"Wir brauchen jetzt gute Antworten"
Sonntag, 13.11.2016, 09:49 > daMaxMeint Hanno Burmester in einem Artikel auf Carta.
Mit der Wahl Trumps ist etwas geschehen, was wir auch in Deutschland immer wieder neu akzeptieren müssen: kein Land kann seiner hässlichen Vergangenheit entkommen. Weiße Überlegenheitsideologie, Frauen- und Schwulenfeindlichkeit, Ausländerhass sind historische Konstanten, die in den weißen Bevölkerungsteilen der USA deutlich tiefer wurzeln als Toleranz, Emanzipation und Gleichstellung.
Diese Hässlichkeit braucht ein politisches Zuhause. Wenn sie keines hat, baut sie sich eins.
Und wenn ihr euch dann schon auf Carta rumtreibt, nehmt doch auch noch "Die Quittung" mit, der ist eigentlich noch lesenswerter. Auch wenn ich nicht damit d'accord gehe, Täter zu Opfern zu machen und sexistische, rassistische und andere asozialen Äußerungen und Taten einfach mit Frustration zu entschuldigen.

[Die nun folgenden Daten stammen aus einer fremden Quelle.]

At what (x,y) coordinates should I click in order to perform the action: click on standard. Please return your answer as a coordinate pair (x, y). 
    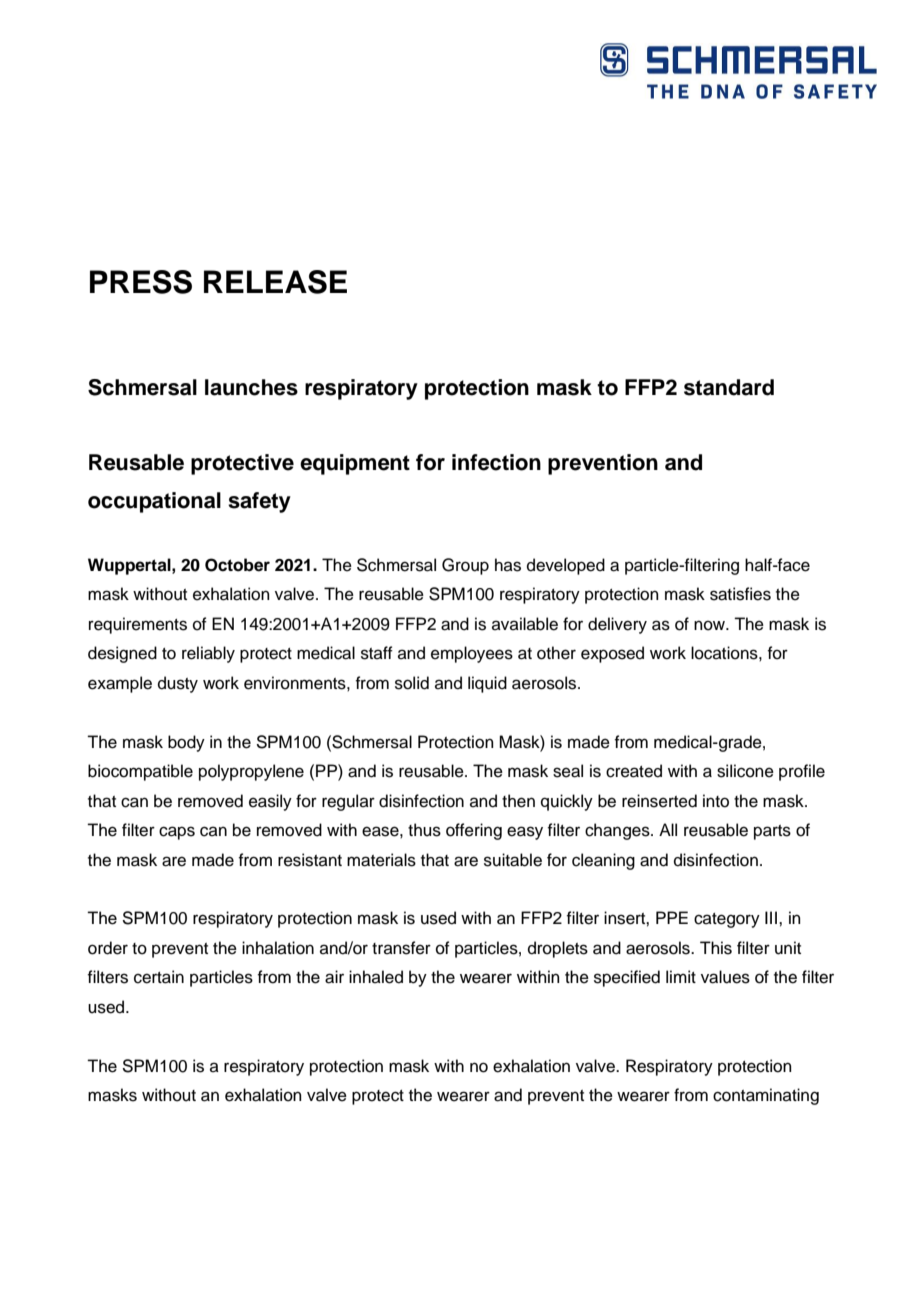
    Looking at the image, I should click on (729, 387).
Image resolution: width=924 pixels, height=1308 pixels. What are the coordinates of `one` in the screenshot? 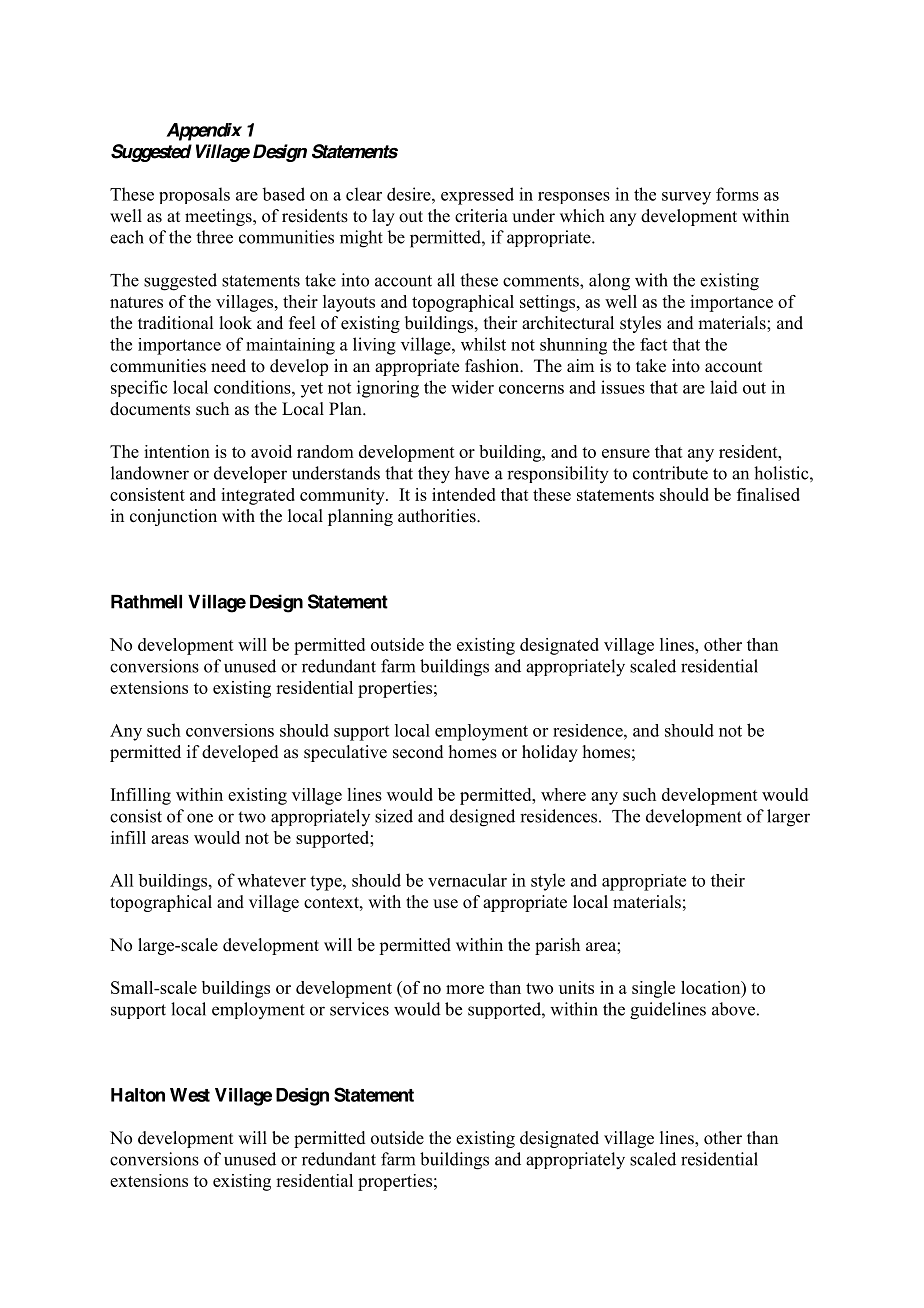 It's located at (200, 818).
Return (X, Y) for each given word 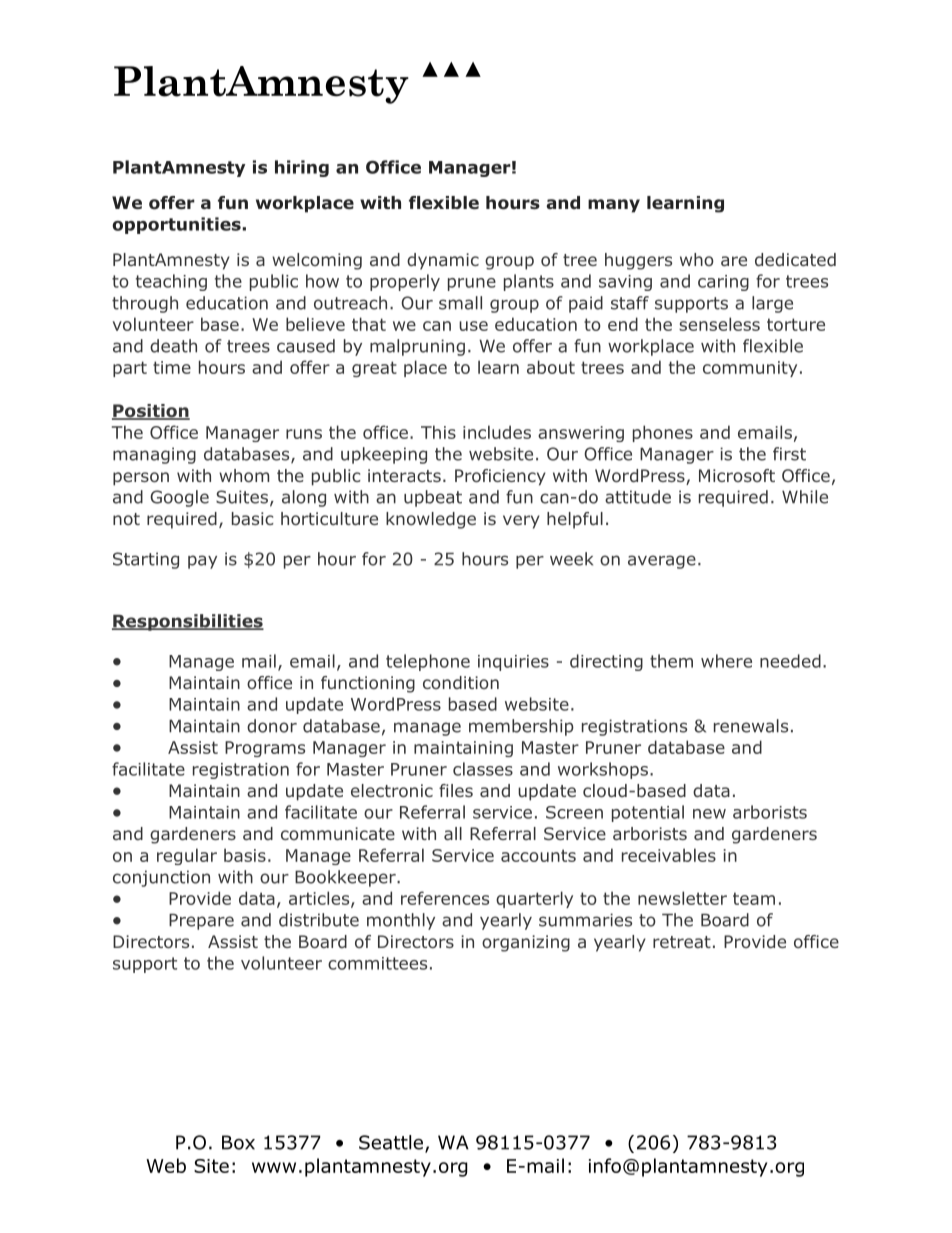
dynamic (443, 261)
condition (461, 682)
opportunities (177, 225)
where (726, 661)
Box (238, 1142)
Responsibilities (188, 622)
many (614, 206)
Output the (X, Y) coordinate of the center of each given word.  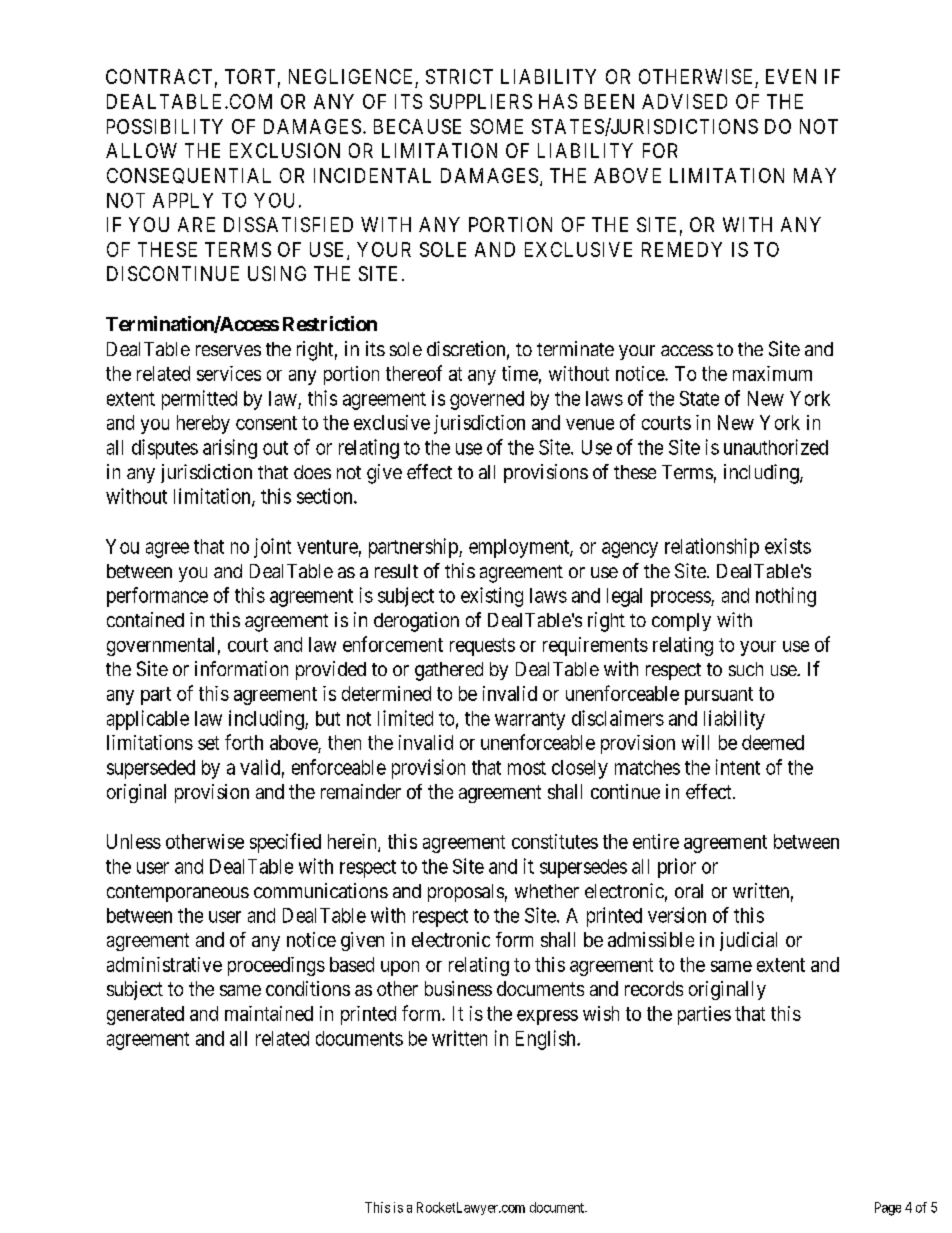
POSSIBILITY (165, 126)
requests (482, 647)
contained (145, 619)
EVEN (791, 76)
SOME (496, 126)
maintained (269, 1013)
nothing (786, 597)
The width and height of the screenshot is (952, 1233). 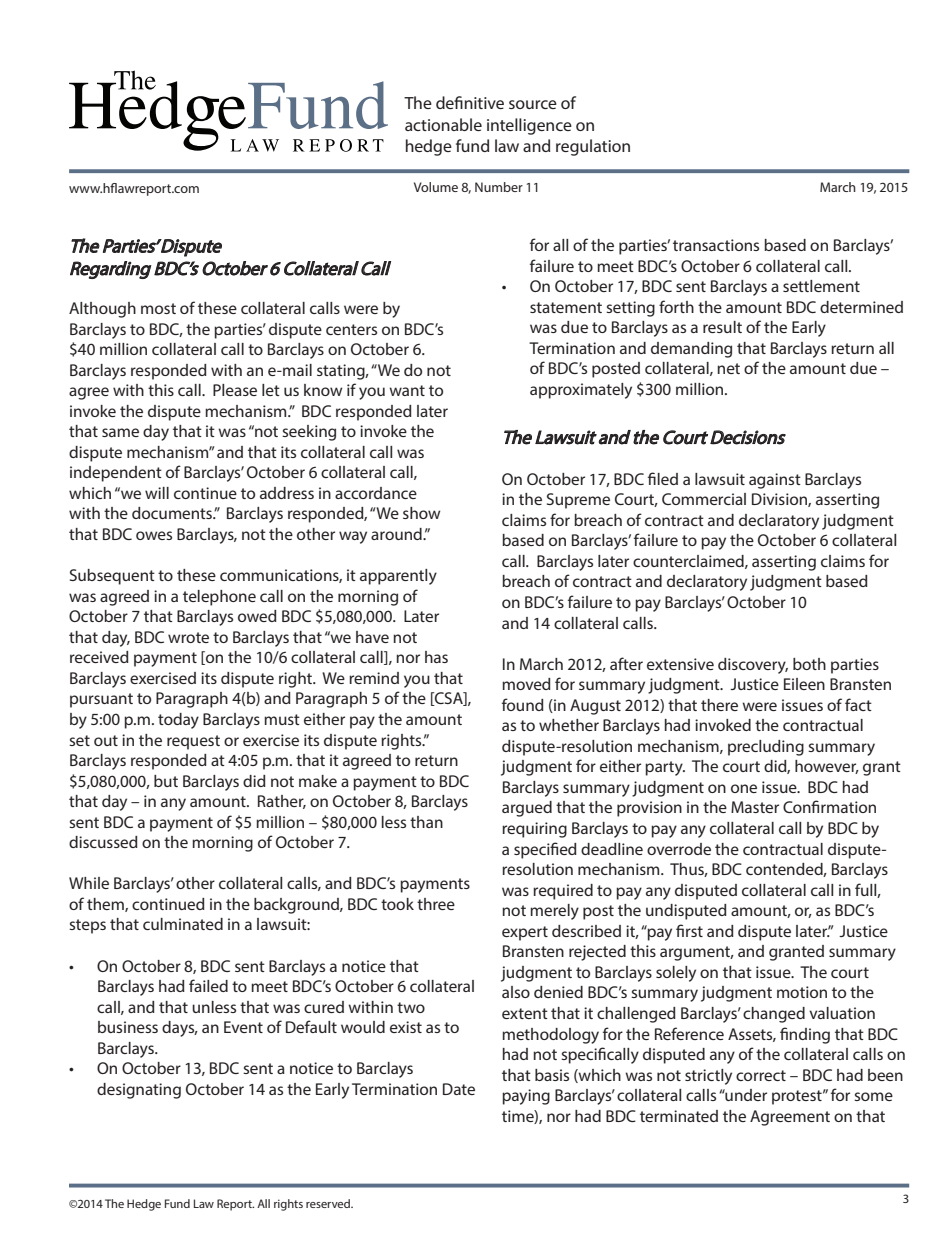 What do you see at coordinates (157, 493) in the screenshot?
I see `will` at bounding box center [157, 493].
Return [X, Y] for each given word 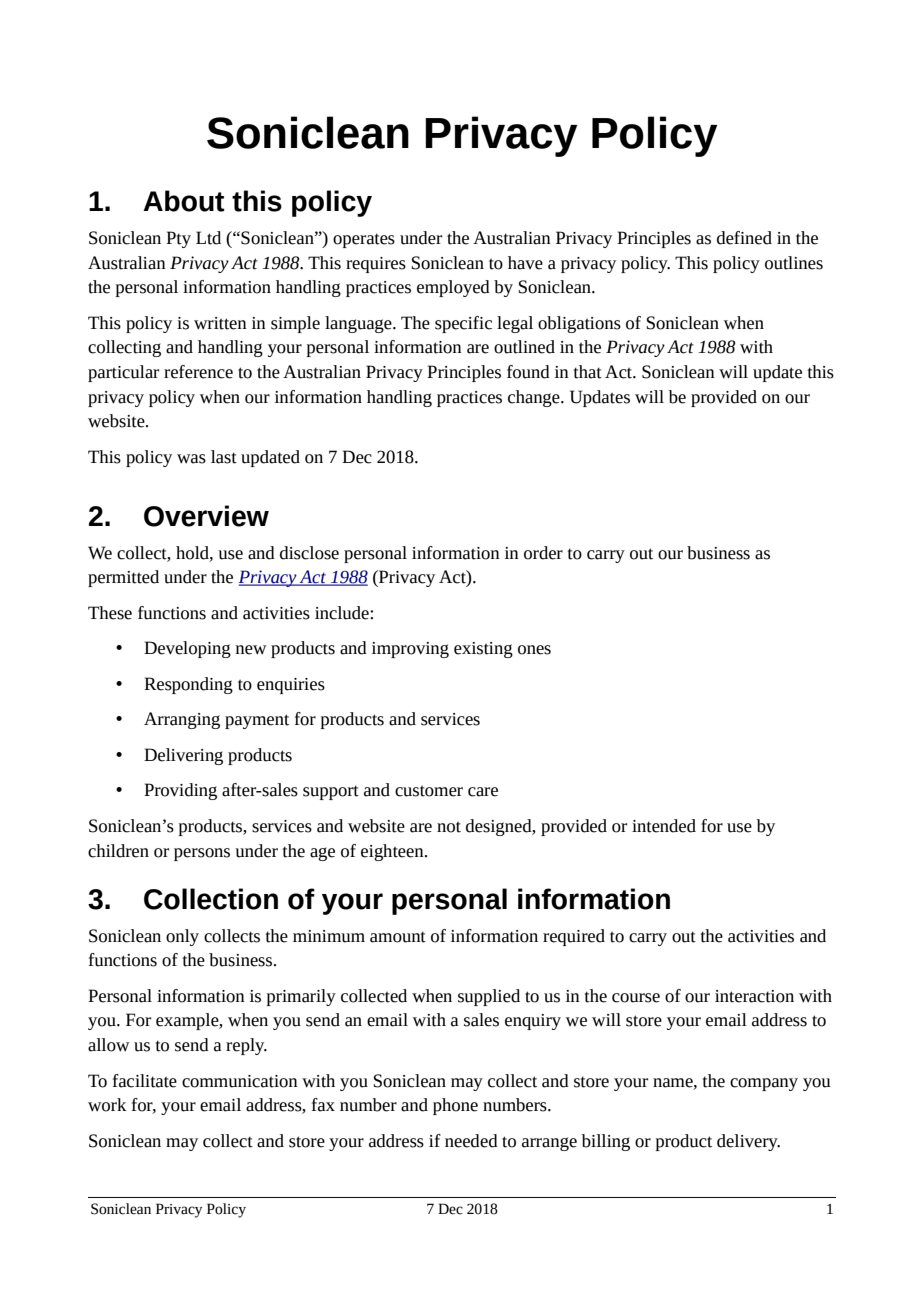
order [543, 553]
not [449, 827]
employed [453, 288]
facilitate [145, 1081]
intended [664, 826]
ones [534, 650]
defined [744, 238]
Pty [178, 239]
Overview [206, 516]
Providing [180, 791]
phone [455, 1106]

Die weißen, abgehängten Mittel- und Arbeiterklassen halten sich die Pistole an den Kopf und drohen damit abzudrücken, wenn ihre Sorgen und Nöte nicht endlich ernstgenommen werden.
Klingt für mich wie eine ähnlich gelagerte Situation in a universe gar nich mal so far far away...
PS und completely off-topic: ich glaube, wenn mich jemand fürs Bloggen bezahlen würde, hätte ich kein Problem, den Tag rumzukriegen...
"täter zu opfern"...hmmm, ich habe mir das jetzt nicht reingezogen auf *carta*, aber heute morgen am frühstückstisch gabs ne diskussion und da kam dann "aus opfern werden täter" und das macht (traurig genug) sinn.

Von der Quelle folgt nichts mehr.